Oggi sei giù di tono e l’unica cosa, la sola che potrebbe invertire la rotta a una giornata nata storta è un bel piatto di cicoriette selvatiche e purè di fave nette.
Sei salentina? Nelle origini e anche nel palato, hai risposto.
Te lo ricordi quel piatto, fin da quando eri bambina. Giungevi a casa da scuola, posavi la cartella e con i tuoi codini sedevi allegramente a tavola impugnando la posata e certa che la nonna avrebbe sfoderato uno dei suoi cavalli di battaglia. Il nonno, come te, aveva subodorato che c’era qualcosa di buono. Eravate due commensali di cui andar fieri, diceva la nonna, l’uno di ritorno dalla campagna e l’altra da scuola. Due modi diversi ma egualmente dispendiosi di impiegare energie.
Ed ecco che giungeva lui, il piatto dei piatti, il vostro prescelto per le giornate in cui andava fatta riserva di energie e di bontà.
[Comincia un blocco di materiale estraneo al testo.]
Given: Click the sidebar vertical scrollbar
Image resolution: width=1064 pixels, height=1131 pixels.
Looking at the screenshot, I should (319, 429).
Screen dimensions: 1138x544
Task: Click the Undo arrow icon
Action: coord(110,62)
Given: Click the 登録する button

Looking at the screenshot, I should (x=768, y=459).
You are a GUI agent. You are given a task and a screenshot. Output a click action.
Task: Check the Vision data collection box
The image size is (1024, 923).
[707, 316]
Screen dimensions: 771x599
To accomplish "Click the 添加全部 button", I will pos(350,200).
La nonna conosceva i suoi polletti. Evviva! era la tua esclamazione, quella del nonno era più sommessa ma non meno carica di trasporto emotivo.
Fonte immagine: pinterest.com
Era il momento di affondare la forchetta tra la purea di fave bianche, gustossima e condita da un filo d’olio extravergine d’oliva, per farla sferzare – la forchetta – verso le cicoriette e arrotolare il tutto, cicoriette e purea, come se fosse un piatto di spaghetti. Un boccone di bontà che giungeva dritto in bocca. Nonna non si era smentita, neanche quella volta, né mai da che ne hai ricordo.
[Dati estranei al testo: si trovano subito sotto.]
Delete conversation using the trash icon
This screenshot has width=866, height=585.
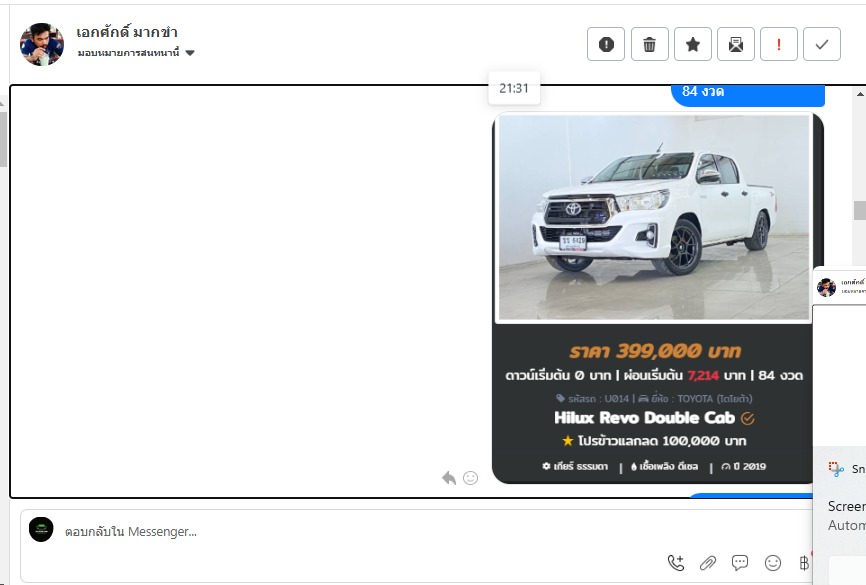649,44
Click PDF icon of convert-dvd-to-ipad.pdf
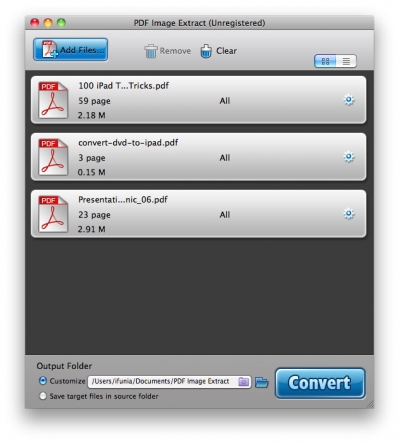The height and width of the screenshot is (443, 400). click(53, 157)
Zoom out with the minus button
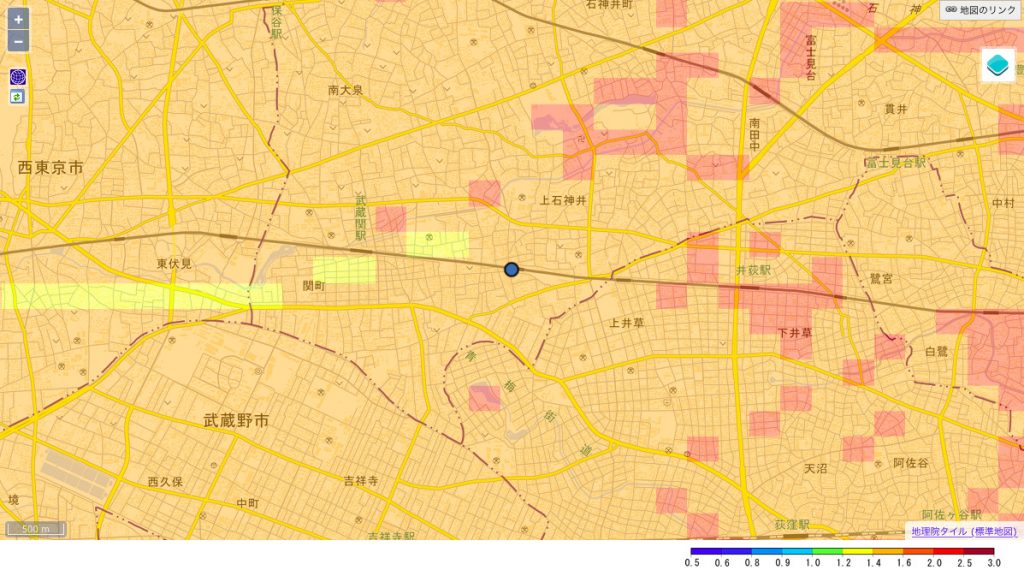Viewport: 1024px width, 576px height. point(18,42)

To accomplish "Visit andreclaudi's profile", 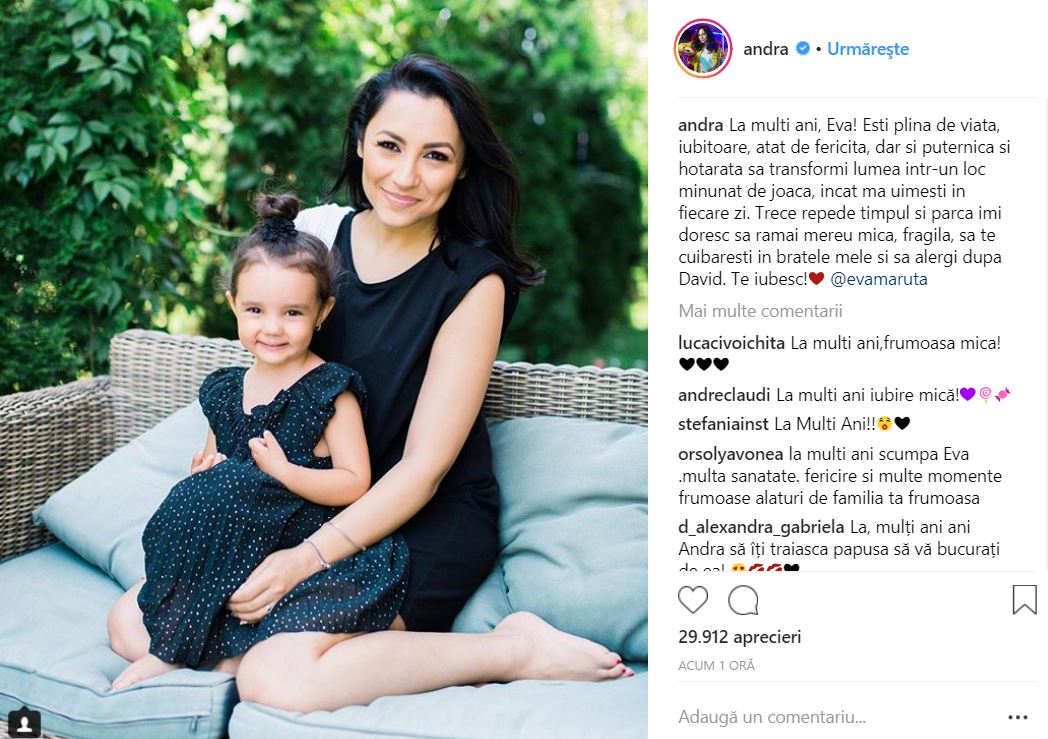I will (724, 395).

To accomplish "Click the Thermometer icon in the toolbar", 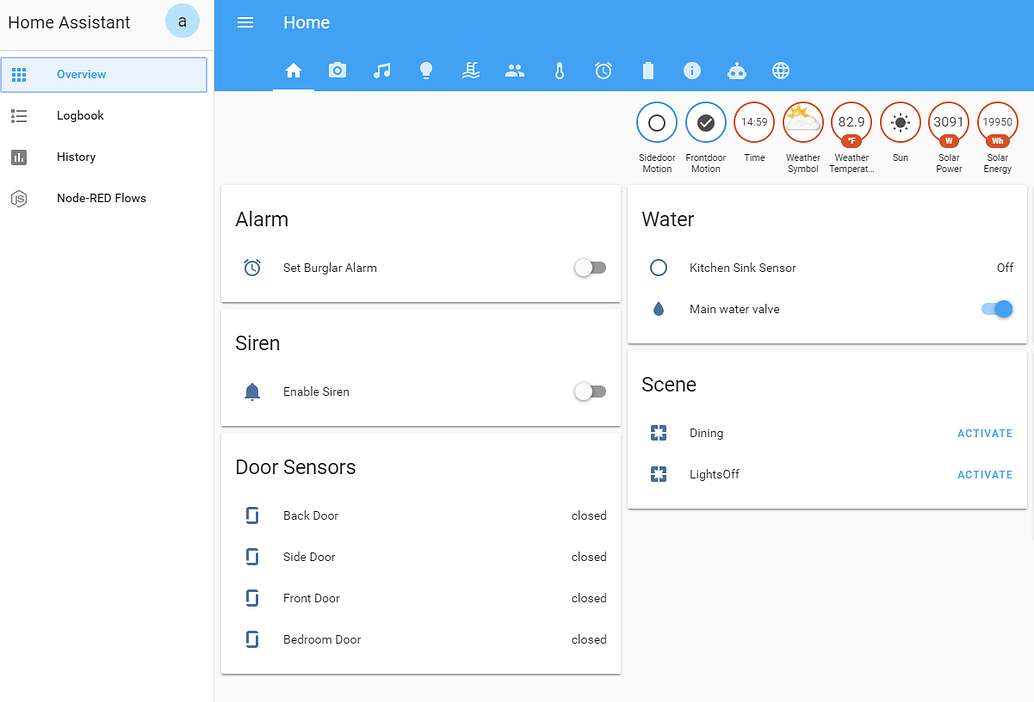I will coord(559,70).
Oggi, nei giorni in cui sei bisognosa di ricreare quella magia, apparecchi tavola. Il vino è in tavola, il nonno esigeva che fosse lì. Guarnisci i piatti di purea e cicoriette, condisci con olio e lo porti in tavola, fumante. Tu eri una bimba alternativa perché è raro che da piccoli si apprezzino verdura e legumi. Tua figlia sembra abbia preso da te.
Le fave sono state tenute a bagno per tutta la notte, poi cotte nella pentola di terracotta dove, coperte con acqua, hanno perso la loro consistenza per sfaldarsi e diventare purè. Le cicoriette sono state lavate accuratamente e sbollentate. La loro unione è sublime, provare per credere.
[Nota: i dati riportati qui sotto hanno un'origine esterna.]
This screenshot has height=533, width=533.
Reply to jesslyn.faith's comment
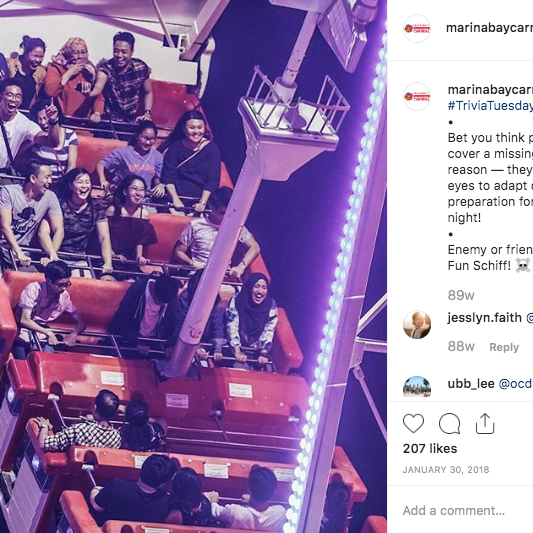504,347
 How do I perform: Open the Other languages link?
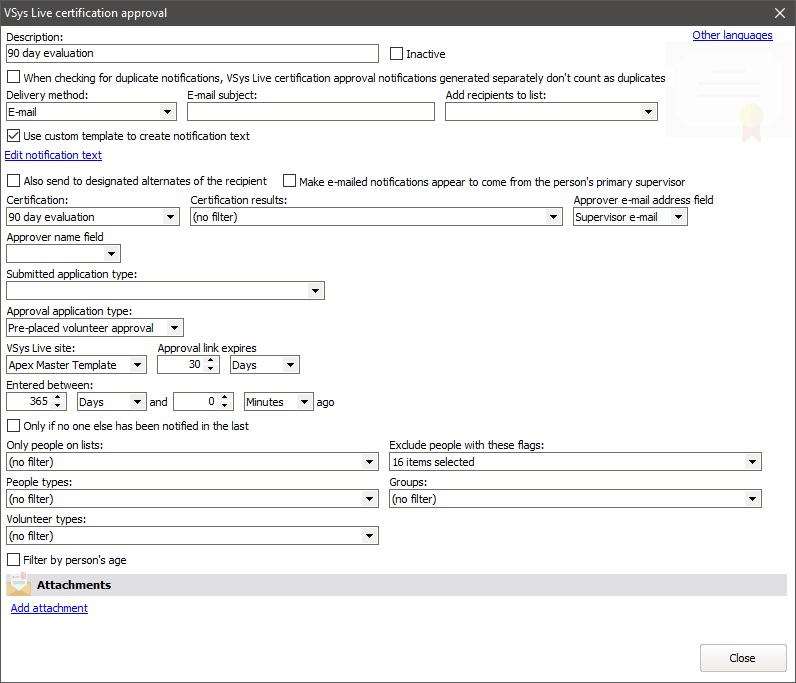[732, 35]
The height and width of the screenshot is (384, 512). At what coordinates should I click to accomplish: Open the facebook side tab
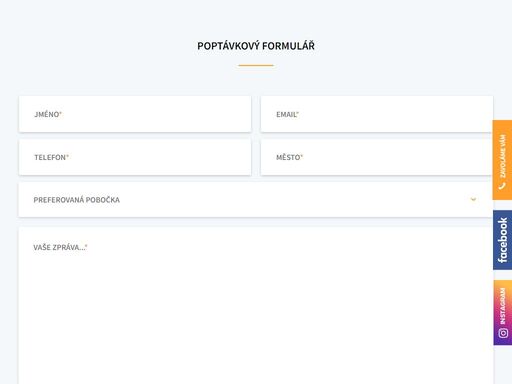tap(503, 240)
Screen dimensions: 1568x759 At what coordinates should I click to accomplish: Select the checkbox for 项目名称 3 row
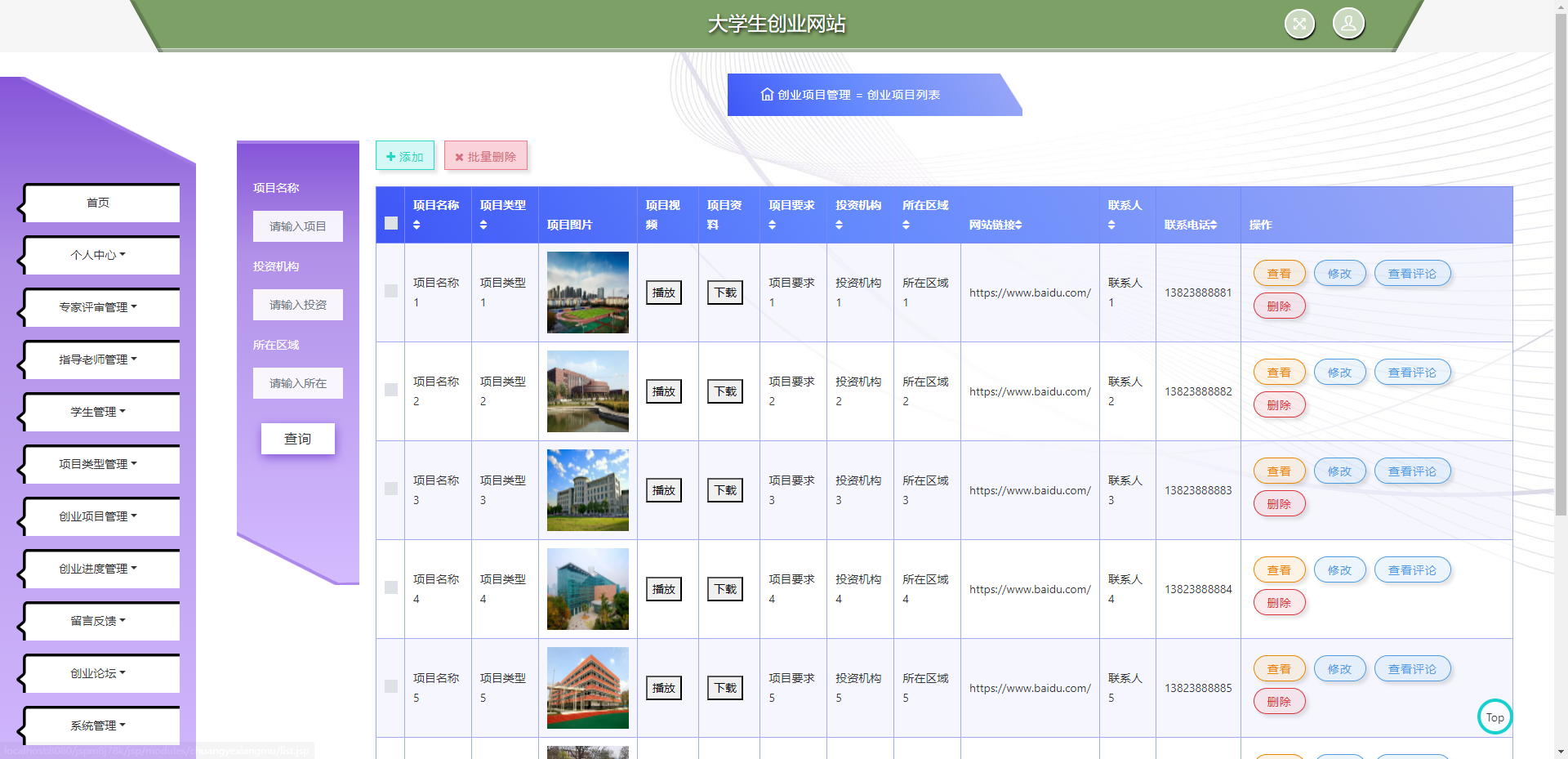tap(391, 489)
Da salentina, questo è il piatto dei ricordi e del cuore, ma ci hai parlato a lungo del gusto e della sua importante presenza nella tradizione gastronomica. Piatti semplici, sì, ma buoni buoni.
Ci hai nominato e lo hai fatto con gli occhi sognanti: le pittule, pasta fritta dal cuore morbido; ciceri e tria, ceci e pasta; municeddhi, le lumache di campagna il cui sughetto fa scappare la scarpetta; lu purpu alla pignata, polpo cotto nella pentola di terracotta.
Hai voluto condividere alcuni proverbi che tuo nonno recitava come preghiere mentre attendeva bramoso il piatto preparato a puntino dalla consorte: A tavola non s’invecchia mai e La pentola è la pace della casa.
Questa breve parentesi salentina per celebrare la tradizione e sottolineare la stretta correlazione tra gusto e ricordo. A questo punto, segnaliamo un’interessante infografica enogastronomica, redatta da Nel Salento, a chi volesse approfondire i piatti tipici del Salento.
É banchettando che torna l’allegria, buon appetito.